While the debt level was still considered sustainable in the period under review, there is growing concern about Uganda heading into a new debt crisis. Indeed, one must carefully assess what money is being borrowed for, under what conditions, and from whom. Quick, supposedly unconditional loans from China for prestigious infrastructure projects are certainly not the silver bullet for Uganda’s development. Uganda must find a sustainable strategy for funding its economic transformation. This includes meaningful engagement with development partners in line with the long-term development plans, attracting foreign investment and strengthening domestic revenue generation. This cannot be successful without creating reliable framework conditions, reducing waste and inefficiency in the public sector, and curbing corruption.

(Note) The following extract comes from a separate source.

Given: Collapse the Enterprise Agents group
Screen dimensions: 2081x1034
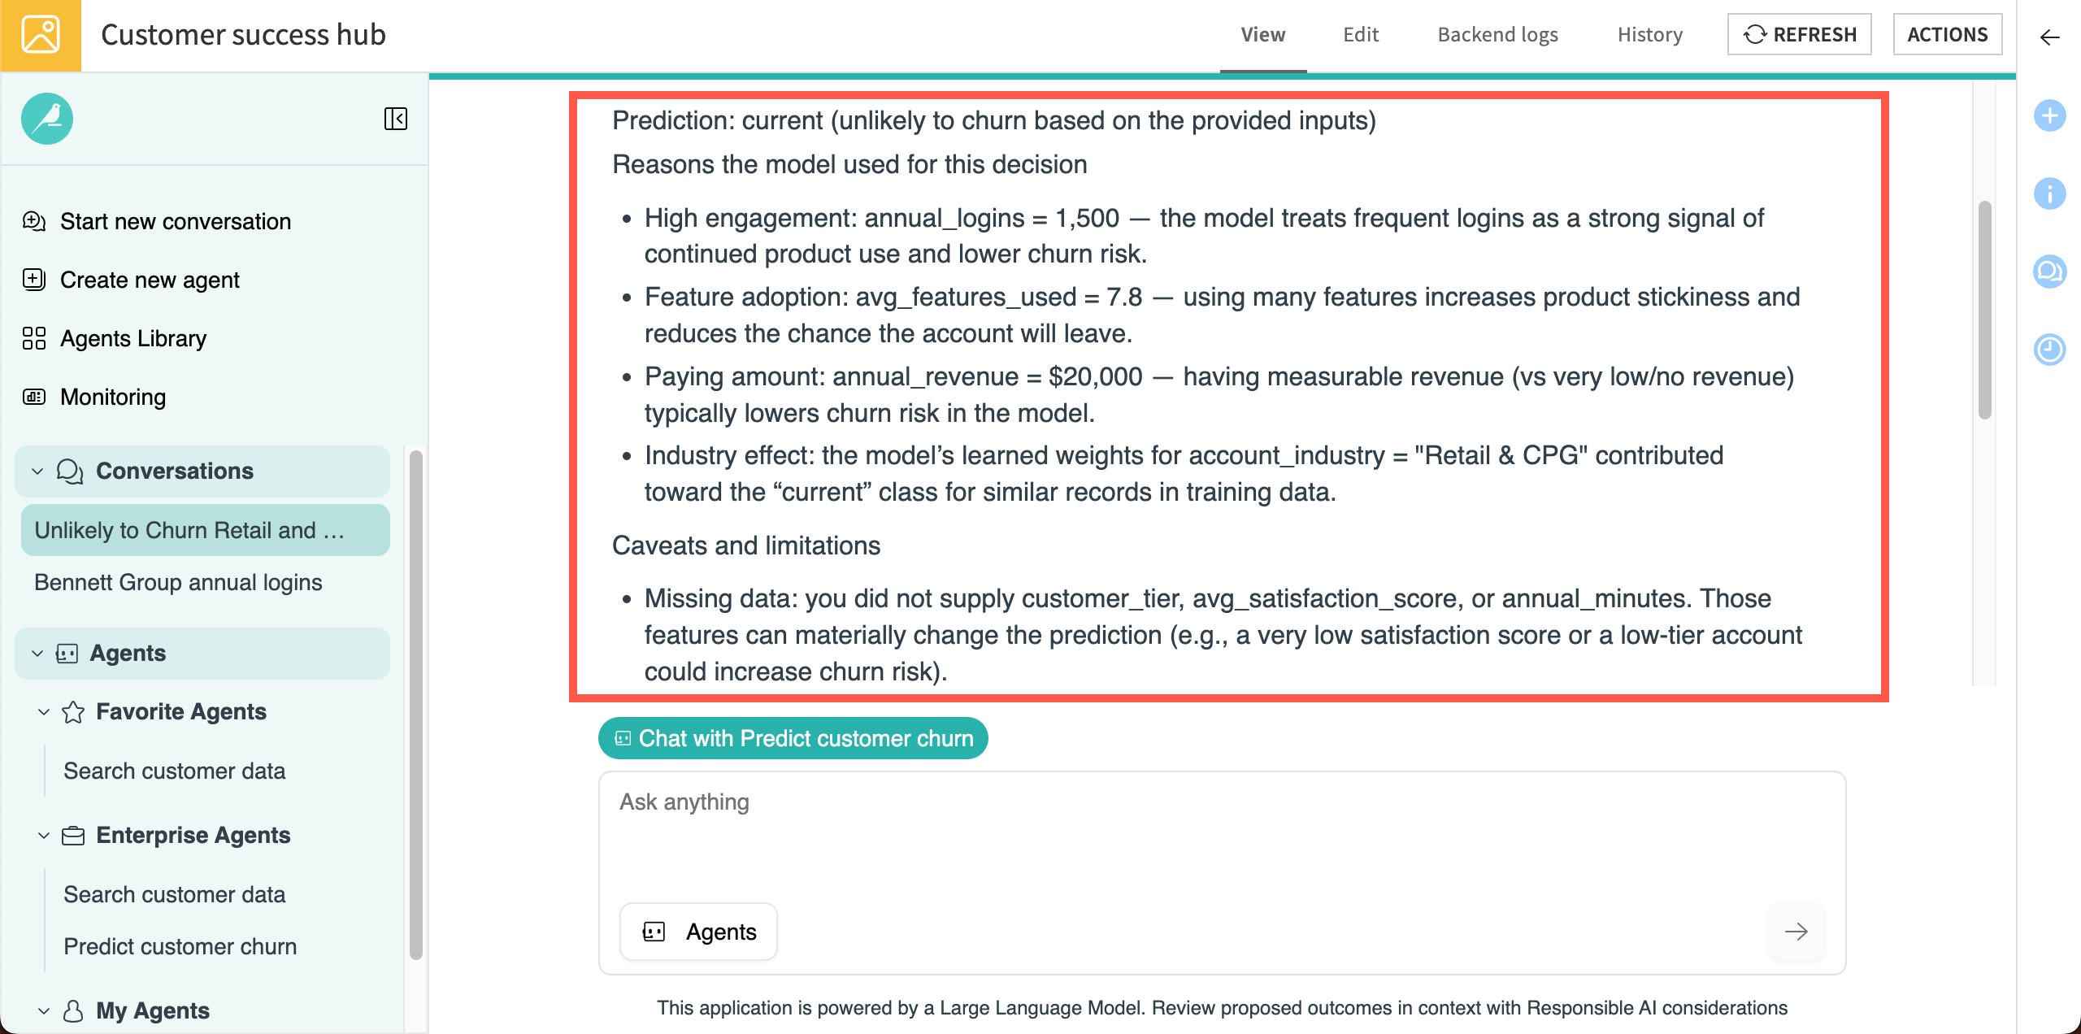Looking at the screenshot, I should (43, 835).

Any economic transformation will, in the end, have to go hand in hand with a political transformation. This does not have to mean a regime change, but it must involve some major reforms to the political system and an evolution of the political culture towards a more substantial concept of democracy. The democratic substance, despite all undemocratic tendencies, is not lost. Institutions, though weakened, are still solid and have the potential to perform far better with more commitment to transparency, accountability and performance orientation. Dialogue among political stakeholders is a precondition, especially to overcome the current political polarization and reduce the potential for (violent) conflict. Concrete reforms need to be undertaken, most urgently with regard to the electoral system and the decentralization process.
Uganda has for the most part been a fairly reliable international partner and is not immune to advice, though constructive dialogue has become more difficult. Multilateral and bilateral donors should continue to take an uncompromising stand on issues such as corruption, rule of law and civic rights. The shrinking democratic space must be defended, so that progressive forces and drivers of reform have the ability to speak out and engage constructively in shaping the agenda – whether from within the government, the opposition, civil society or the media. In dialoguing with the Ugandan government, it will be crucial to emphasize that maintaining democratic freedoms and allowing open and constructive engagement will be key to its own strength and survival. Internal stability cannot rely only on the presence of a strong security apparatus. Neither can it be sustained by silencing dissent. For Uganda’s young population not to turn into a risk to stability, actual – or perceived – political (and economic) exclusion must be avoided.